A taxa anual de inflação ao consumidor (CPI) no Reino Unido acelerou para 3,1% em agosto, ante 2,9% em julho, segundo dados divulgados pelo Escritório Nacional de Estatísticas (ONS) do país. Na comparação mensal, a alta foi de 0,5%. Os números vieram exatamente em linha com as projeções de analistas consultados pela FactSet, eliminando o elemento surpresa, mas não a pressão sobre a autoridade monetária.

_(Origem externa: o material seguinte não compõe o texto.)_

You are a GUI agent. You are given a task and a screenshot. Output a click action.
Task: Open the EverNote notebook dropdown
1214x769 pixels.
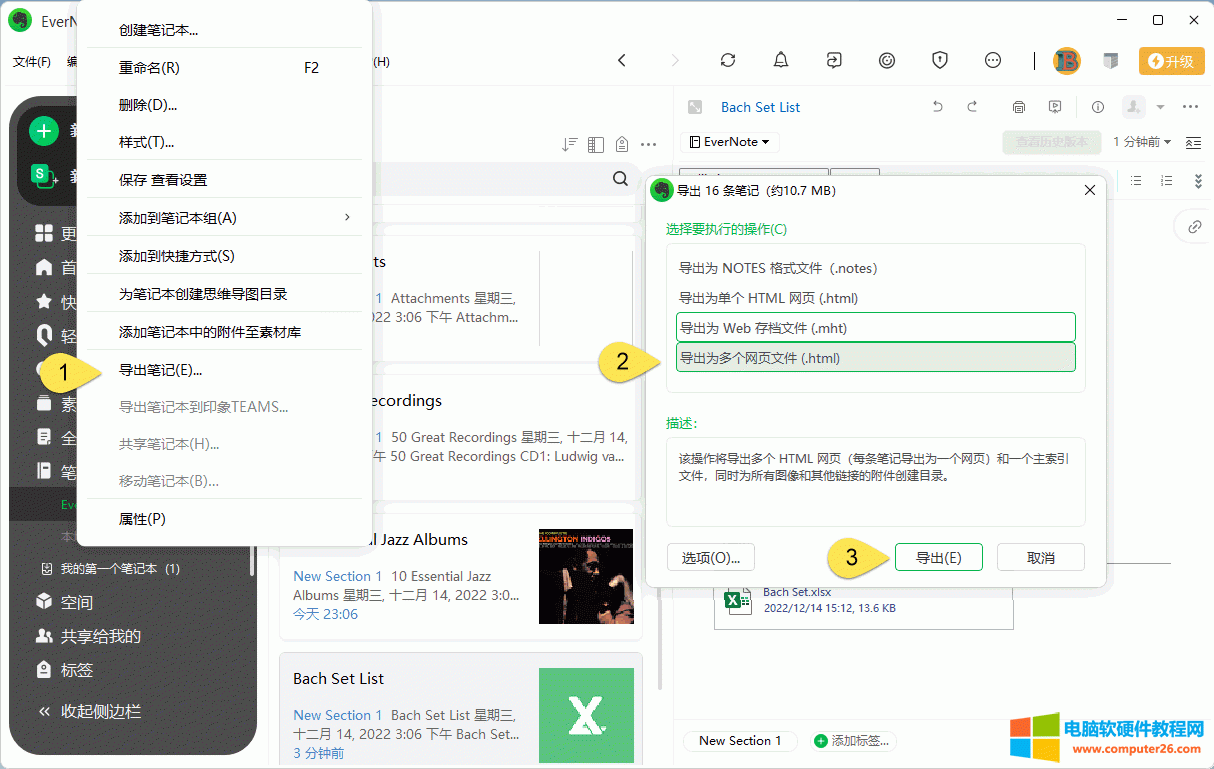click(x=730, y=142)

A ausência de desvios em relação ao consenso do mercado oferece um alívio temporário, evitando volatilidade imediata. Contudo, a trajetória ascendente da inflação, agora consolidada acima da meta de 2% do Banco da Inglaterra, mantém o cenário de alerta. A leitura aqui é que a previsibilidade do dado não altera o problema de fundo: a persistência da pressão inflacionária, que exige uma resposta calibrada para não sufocar a atividade econômica.

O dilema da política monetária

O ponto de maior atenção para os formuladores de política monetária reside no núcleo da inflação, que exclui itens voláteis como alimentos e energia. Este indicador registrou uma alta anual de 2,6%, sinalizando que o aumento de preços está se tornando mais disseminado pela economia. Não se trata mais de um choque isolado e temporário em poucas categorias, mas de uma pressão mais ampla e potencialmente mais duradoura.

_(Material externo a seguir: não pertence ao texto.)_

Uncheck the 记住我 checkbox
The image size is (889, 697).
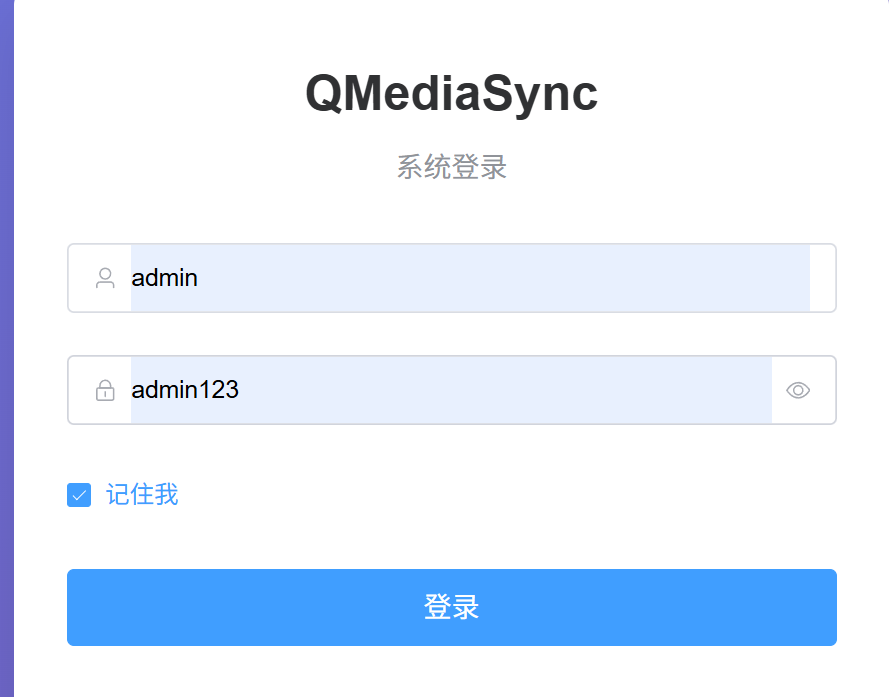pyautogui.click(x=79, y=494)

Este quadro coloca o Banco da Inglaterra em uma posição delicada, um dilema clássico enfrentado por bancos centrais globalmente. De um lado, a necessidade de elevar as taxas de juros para conter a inflação e ancorar as expectativas. De outro, o risco de que um aperto monetário agressivo possa frear uma recuperação econômica ainda sujeita a incertezas. A conformidade do dado com as previsões dá ao comitê de política monetária algum espaço para comunicar seus próximos passos, mas a direção da política parece cada vez mais clara.

Para o mercado, o foco se desloca da surpresa do dado para a sinalização futura. As atenções se voltam para as próximas atas e pronunciamentos dos dirigentes do banco, em busca de pistas sobre o ritmo e a magnitude do ciclo de alta de juros. A questão não é mais se o aperto virá, mas quando e com que intensidade.